On the City Council’s Tuesday agenda is an item to authorize the purchase of body cameras for Alameda’s police force. Given the recent attention around excessive use of force by police officers around the country, the movement toward more accountability is a positive step. Recently, Alameda settled a case of excessive police force and in that case the officer was wearing a body camera (not purchased by the police department but the video was submitted into evidence).
While the existence of body cameras alone will not magically eliminate excessive force cases automatically in the world, what it does is ensure that there is some record of an interaction that may be in dispute.
Conveniently, NPR just ran a story about Taser, the company that the City of Alameda is looking to source the body cameras from, although this particular story was about cloud based storage for the data collected from the body cameras. From NPR:
But in the long run, the real money is in selling police a way to store all that video.

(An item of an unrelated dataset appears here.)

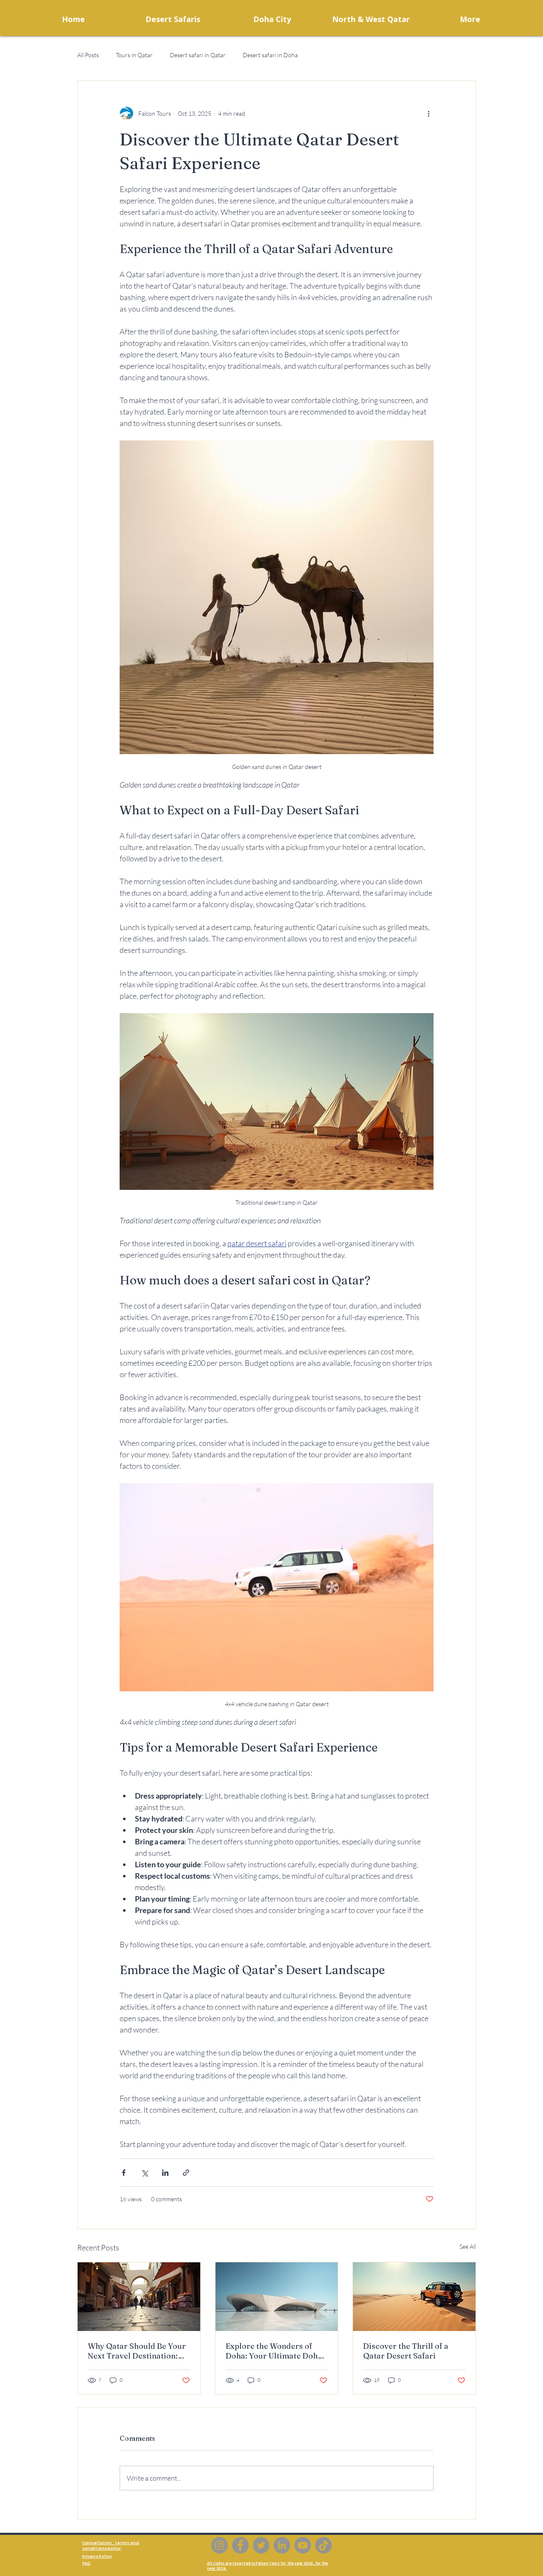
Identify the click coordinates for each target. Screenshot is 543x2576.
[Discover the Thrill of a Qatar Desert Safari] (414, 2296)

And Taser says it has a solution: At the end of the day, an officer unclips the body camera from his uniform and plugs it into a dock. From there, those videos are uploaded straight to Taser’s cloud service, called Evidence.com.
Traditionally, police departments have saved their videos to CDs, which get locked in an evidence room. But there’s so much police video now — body cams, dash cams, cameras in interview rooms.
The piece also mentions that Taser has been criticized for hiring former police chiefs in the past, but has now instituted a “cooling off period.”
Staff is arguing that going with Taser and their cloud storage system will reduce the need to have in house tech staff to manage the technology needs it would require to store the video in house, which makes sense because there was discussion at the budget meetings that the IT department is seriously understaffed and overworked.
Here’s the cost breakdown for the 80 cameras and the annual subscription fee for the cloud storage:
The total purchase price for this five year contract is $424,753. The Police Department will finance this purchase through TASER at zero percent interest for five years.
The first year’s disbursement of 173,329 will complete the acquisition of 80 cameras and will also encompass the annual fees for storing the Body-Camera data.
An annual fee of 62,856 for media storage will be disbursed in each of the subsequent four years of the Agreement. The total cost of this purchase by year is illustrated in the table below:
Equipment and media storage (tax and shipping included)
Equipment and media storage
The project will be funded with a combination of State COPs grant and departmental savings in the General Fund. Grant funding will cover the acquisition of the equipment of $110,473 in the first year. The remaining funds necessary to cover the entire cost of this purchase will be disbursed by transferring $314,280 in FY 14-15 departmental savings from the General Fund to the Equipment Replacement Fund. Although the full amount is available to cover the cost of the project, the City will be disbursing the payments to the vendor annually for the next five years as there is zero financing cost to the City.